Nella chiesa di San Giacomo a Termeno, placido borgo situato sulla Strada del Vino, si trova una serie di insolite raffigurazioni di animali fantastici: un centauro, un tritone, strani mostri marini tra cui uno con il corpo di uomo, la testa di cane e le zampe palmate, la rara raffigurazione di uno sciapode (un essere che si riteneva vivesse in India e fosse dotato di un piede solo, con il quale si pensava si facesse ombra), e anche una sirena con la coda di pesce doppia, che ripete un’iconografia diffusasi a partire dal IX secolo (secondo la mitologia greca, la sirena era invece metà donna e metà uccello). Gli affreschi risalgono al XIII secolo e rispondono all’idea di sistemare sulla parete della chiesa una sorta di bestiario, ovvero di raccolta di animali (in questo caso fantastici), che potevano essere legati a certi simbolismi.

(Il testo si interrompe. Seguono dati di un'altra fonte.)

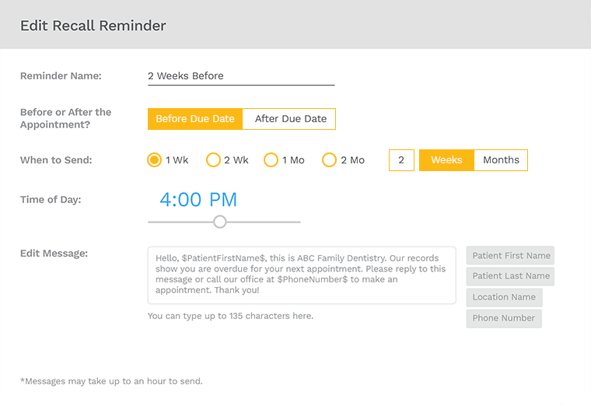Viewport: 591px width, 406px height.
Task: Insert the Phone Number tag
Action: [x=504, y=319]
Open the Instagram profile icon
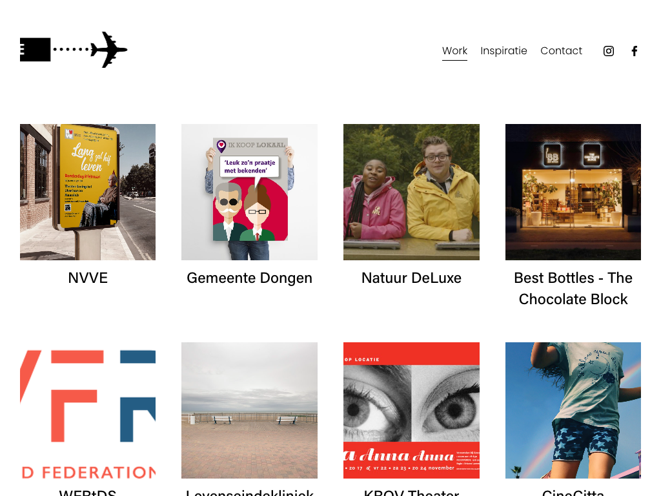Image resolution: width=661 pixels, height=496 pixels. pos(608,51)
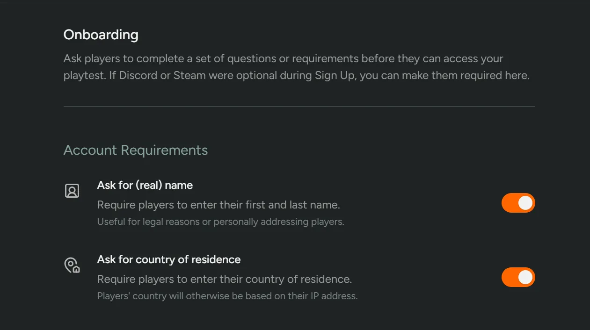
Task: Click the Onboarding heading
Action: coord(101,35)
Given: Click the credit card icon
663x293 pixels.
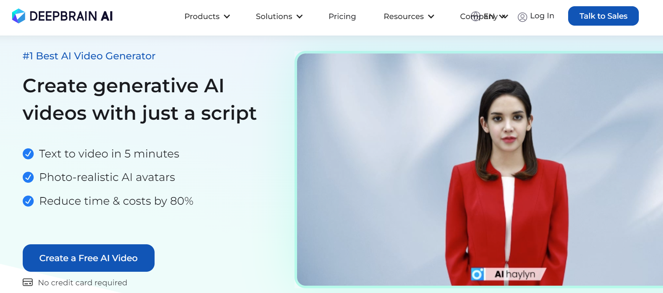Looking at the screenshot, I should point(28,282).
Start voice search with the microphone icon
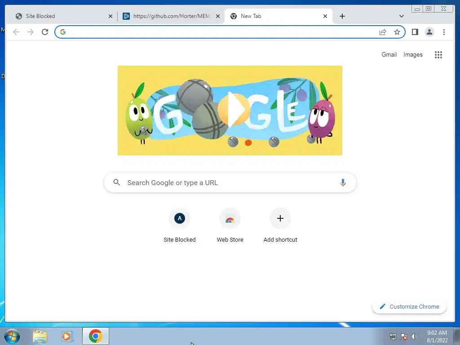The height and width of the screenshot is (345, 460). (x=343, y=182)
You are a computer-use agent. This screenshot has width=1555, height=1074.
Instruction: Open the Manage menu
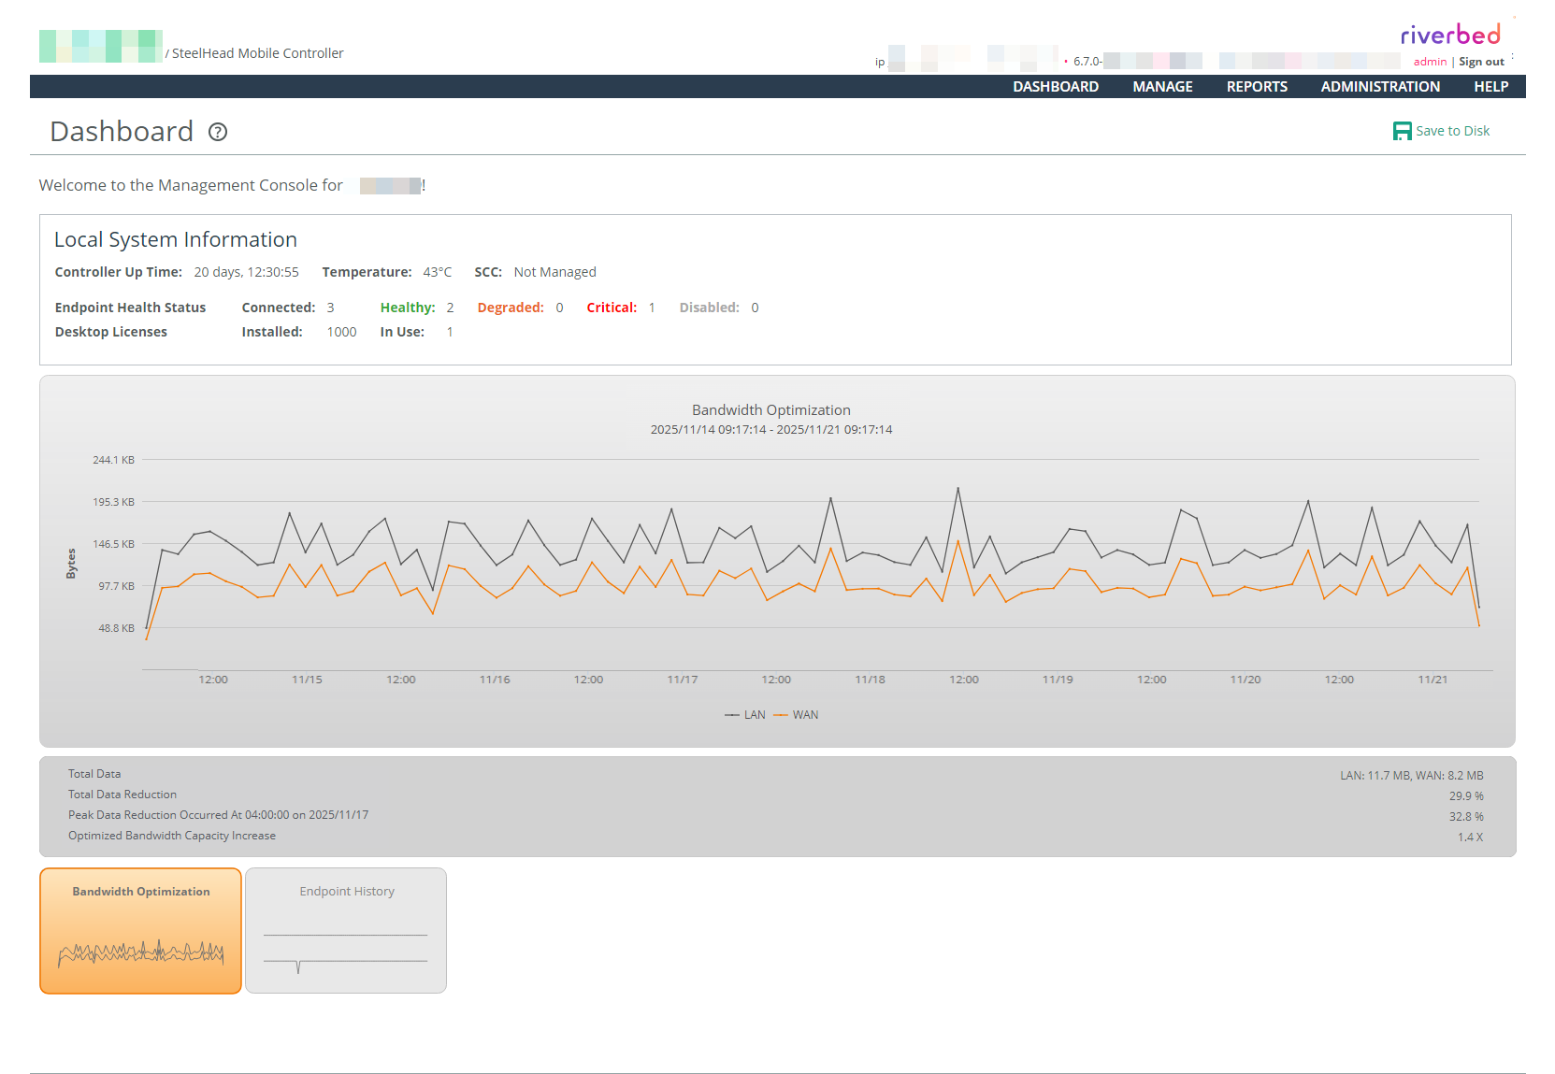point(1162,87)
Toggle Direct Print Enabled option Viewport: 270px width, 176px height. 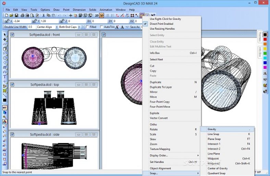[x=161, y=24]
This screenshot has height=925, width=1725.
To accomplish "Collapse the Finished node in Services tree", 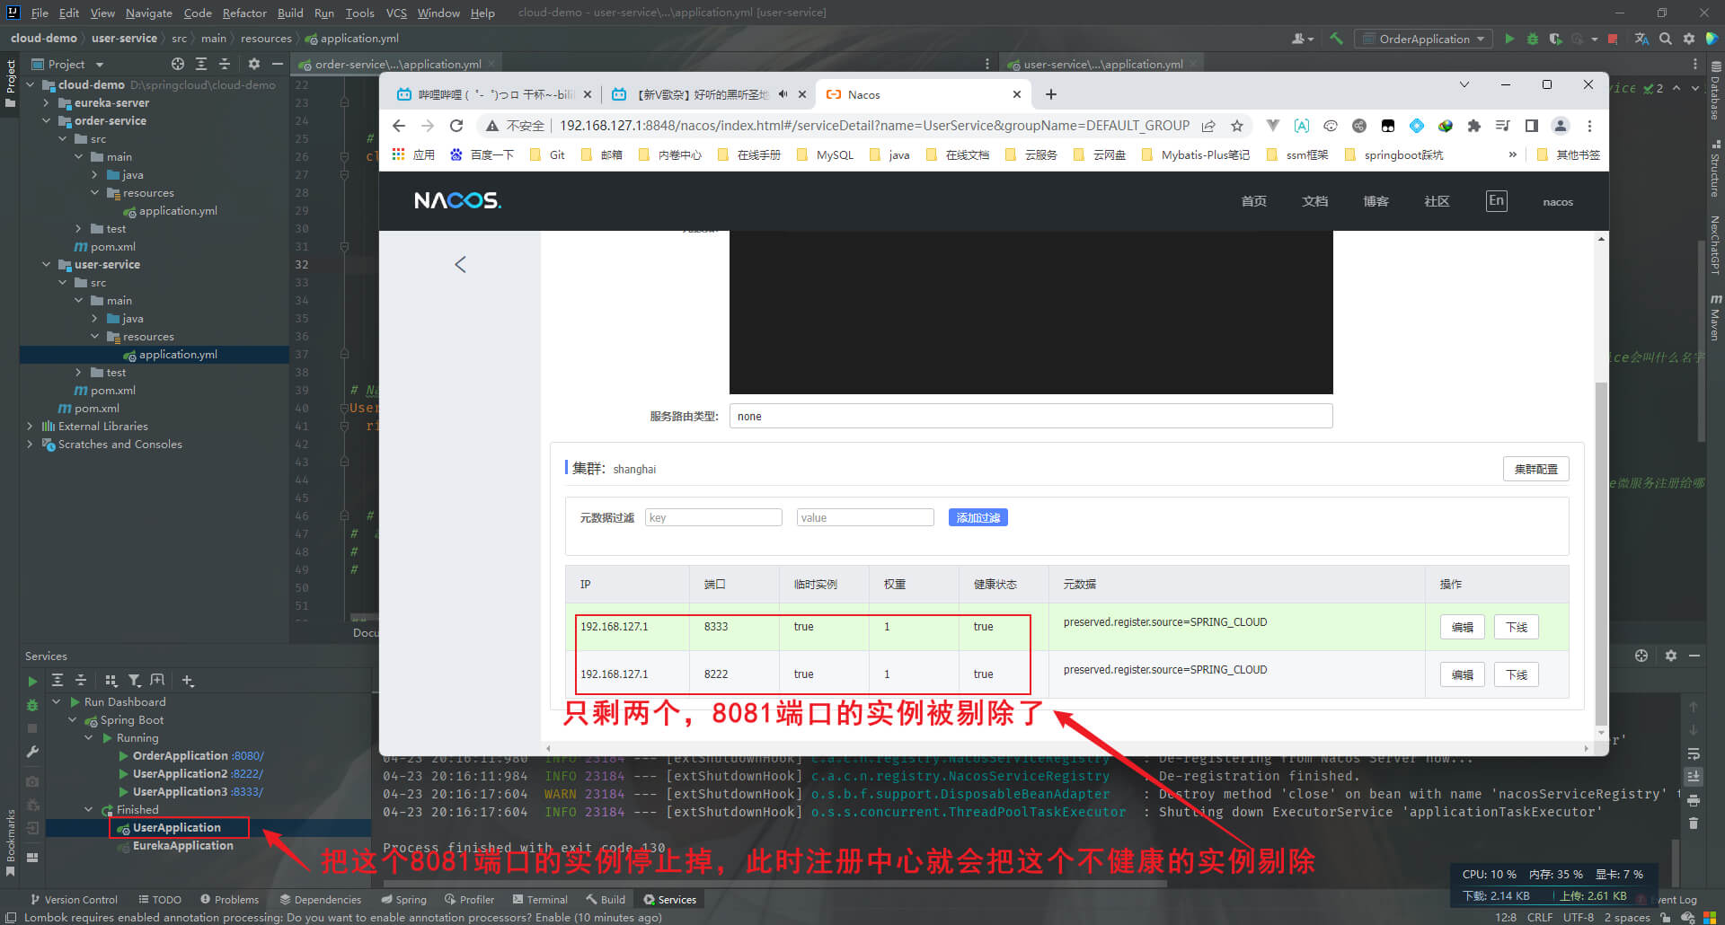I will point(89,810).
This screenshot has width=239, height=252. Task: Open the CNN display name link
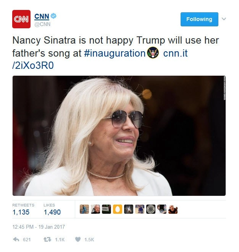[42, 16]
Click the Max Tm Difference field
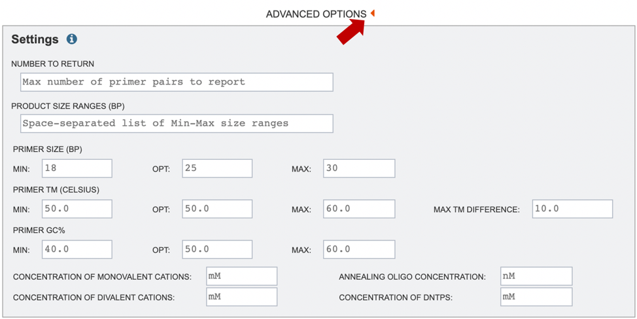The width and height of the screenshot is (637, 319). (572, 209)
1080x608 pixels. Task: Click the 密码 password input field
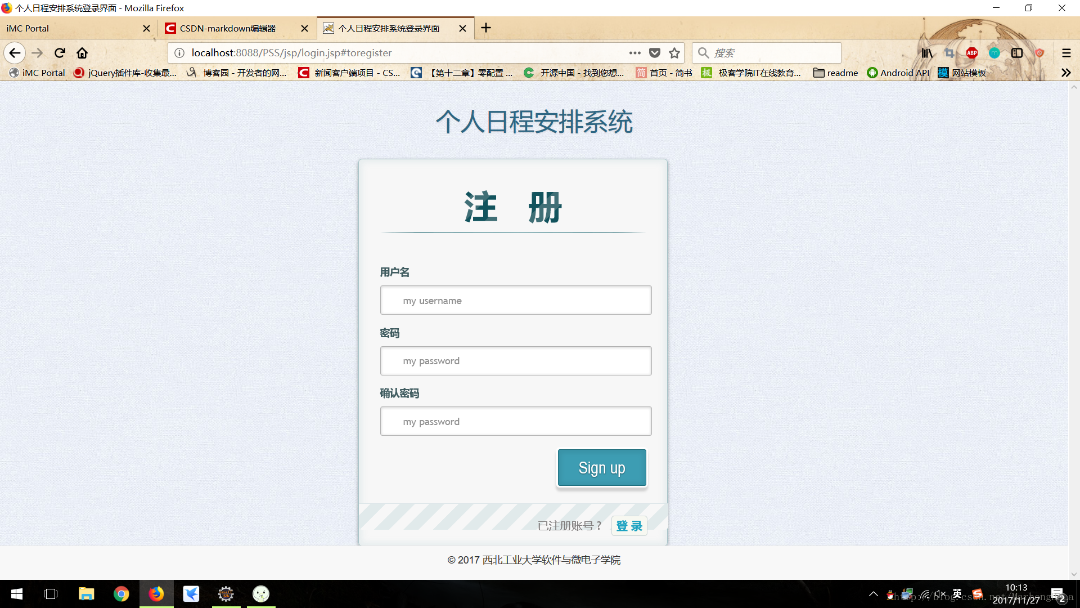click(x=515, y=360)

La sirena bicaudata (cioè dalla doppia coda) veniva spesso raffigurata nelle chiese medievali: non conosciamo bene il perché dell’insistenza su questa creatura mitologica, ma è probabile che venisse associata al peccato della lussuria.
Il karnyx era uno strumento musicale celtico (il suo uso è attestato tra il 300 a.C. e il 200 d.C.), una sorta di grande tromba che terminava con la testa di un animale, reale o fantastico. Negli anni Cinquanta del XX secolo, a Sanzeno, in Val di Non, furono trovati dall’archeologa Giulia Fogolari alcuni frammenti della canna di un karnyx: si trattava del primo ritrovamento di questo tipo nella regione (peraltro a lungo non si capì cosa fossero quei frammenti: lo si poté scoprire solo grazie al confronto con alcuni karnykes rinvenuti in Francia), e di per sé i ritrovamenti di resti di karnyx sono rarissimi. In Italia, l’unico altro ritrovamento di questo tipo è avvenuto a Castiglione delle Stiviere, nel mantovano. Per questa ragione, la Soprintendenza della Provincia autonoma nel 2008 avviò un progetto di ricerca sul karnyx ritrovato a Sanzeno, culminata poi con l’accurata ricostruzione dello strumento musicale. Si ritiene, sulla base di fonti letterarie, che il karnyx venisse usato soprattutto in battaglia, in virtù del suo aspetto imponente (raggiungeva quasi i due metri d’altezza e in più la protome a forma di animale doveva incutere timore). Lo si suonava tenendolo in verticale, in modo che il muso della belva si vedesse bene. La ricostruzione oggi presente al Museo Retico di Sanzeno è stata realizzata in bronzo presso la fucina Ervas, e si presenta con una protome a testa di cinghiale: un animale non fantastico, d’accordo, ma che in antico aveva un aspetto che lo rendeva poco realistico e simile a una creatura leggendaria.